Sometimes, when irreconcilable differences result in an amicable divorce, you may be in a situation where you ask an official, “How can I sponsor my ex-wife?” The office of the Immigration, Refugees and Citizenship Canada (IRCC) department does have a variety of rules and specifications that they outline on their website and through other publications. They list a variety of stipulations that must be met, including prerequisite paperwork and other requirements, that must be considered by anyone who wishes to sponsor another person for entry, regardless of prior marital status.
Five-Year Sponsorship Bar and Conditional Resident Status
According to the website of IRCC, “if a spouse or partner sponsored you, you cannot sponsor a new spouse or partner within five years of becoming a permanent resident.”
This particular rule was implemented on March 2nd, 2012, when the Conservative government brought this measure into motion in an attempt to prevent the abuse of the sponsorship program.
The government of Canada has a rigorous screening program that’s designed to avoid allowing those who pose a potential threat to anyone on Canadian soil. As such, if your ex has been deemed inadmissible on prior grounds, the reason why must be addressed before spousal sponsorship continues.
For inadmissibility grounds on prior criminal conviction and issues of national security, the person being sponsored needs to present a case that shows that your ex-wife no longer presents a threat to Canadian citizens.
If refusal of entry was enforced due to medical grounds, a similar process would have to be completed to show that the condition isn’t an issue to people in Canada.
Common Law and Conjugal Partner
Even though your partner may be your ex-wife, you may still be engaged in a genuine relationship despite the dissolution of nuptials. If this is the case, you may wish to petition under these circumstances.
Simply follow the process that married couples go through, but be mindful that your sponsorship application will be subject to close inspection due to the atypical circumstances.

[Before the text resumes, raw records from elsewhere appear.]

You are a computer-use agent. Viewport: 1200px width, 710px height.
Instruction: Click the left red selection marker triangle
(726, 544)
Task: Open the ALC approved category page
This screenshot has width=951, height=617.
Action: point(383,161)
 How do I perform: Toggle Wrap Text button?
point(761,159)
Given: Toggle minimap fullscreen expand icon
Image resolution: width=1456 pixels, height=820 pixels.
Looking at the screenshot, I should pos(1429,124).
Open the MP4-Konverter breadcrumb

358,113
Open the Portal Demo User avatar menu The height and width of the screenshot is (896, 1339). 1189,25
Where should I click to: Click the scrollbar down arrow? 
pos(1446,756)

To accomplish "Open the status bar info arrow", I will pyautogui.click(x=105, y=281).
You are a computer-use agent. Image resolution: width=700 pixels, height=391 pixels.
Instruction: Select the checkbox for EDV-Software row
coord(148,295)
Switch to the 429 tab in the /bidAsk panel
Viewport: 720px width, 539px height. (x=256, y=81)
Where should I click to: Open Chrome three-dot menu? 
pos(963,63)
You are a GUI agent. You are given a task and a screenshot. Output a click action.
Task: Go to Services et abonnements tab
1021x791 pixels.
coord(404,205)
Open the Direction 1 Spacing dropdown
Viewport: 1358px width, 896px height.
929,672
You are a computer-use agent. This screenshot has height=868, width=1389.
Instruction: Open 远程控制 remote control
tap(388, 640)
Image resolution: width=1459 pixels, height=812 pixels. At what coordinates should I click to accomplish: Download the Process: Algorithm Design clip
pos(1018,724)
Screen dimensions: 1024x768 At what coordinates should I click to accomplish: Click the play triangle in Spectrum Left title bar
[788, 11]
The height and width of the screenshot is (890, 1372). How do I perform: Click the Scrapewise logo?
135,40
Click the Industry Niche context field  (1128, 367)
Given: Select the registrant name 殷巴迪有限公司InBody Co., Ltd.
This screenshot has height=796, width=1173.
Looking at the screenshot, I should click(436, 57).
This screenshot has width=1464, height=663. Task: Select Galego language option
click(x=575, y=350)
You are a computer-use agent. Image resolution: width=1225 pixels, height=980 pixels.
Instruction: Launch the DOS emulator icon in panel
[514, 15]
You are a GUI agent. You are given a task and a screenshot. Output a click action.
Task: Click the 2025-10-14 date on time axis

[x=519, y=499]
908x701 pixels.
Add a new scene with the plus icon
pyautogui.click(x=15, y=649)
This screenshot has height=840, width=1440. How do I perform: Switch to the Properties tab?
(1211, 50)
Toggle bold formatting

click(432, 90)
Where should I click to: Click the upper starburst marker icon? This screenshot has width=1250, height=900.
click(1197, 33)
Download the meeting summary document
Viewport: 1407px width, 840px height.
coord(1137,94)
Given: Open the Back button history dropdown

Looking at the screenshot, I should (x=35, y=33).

As the sponsor, you are going to be held accountable for the person who you sponsor. As such the IRCC government website states that you have to sign a contract referred to as an undertaking, which means that you’ll take care of all the basic requirements for your ex-wife and any dependent children entering Canada.
The list of basic requirements include food, shelter, clothing, utilities, fuel, household supplies and personal requirements. While the majority of healthcare costs will be taken care of by the public health system, additional health-based needs, such as dental and eye care, must be taken care of as well.
To qualify for a common-law relationship, you must have been living together for at least one year in a conjugal relationship. Those who fall under the category of conjugal relationship need to demonstrate that “there is a significant degree of attachment between the two of you, implying not just a physical relationship but a mutually interdependent relationship.”
You’ll also need to present evidence that the two of you have been in this relationship for at least 12 months prior to application.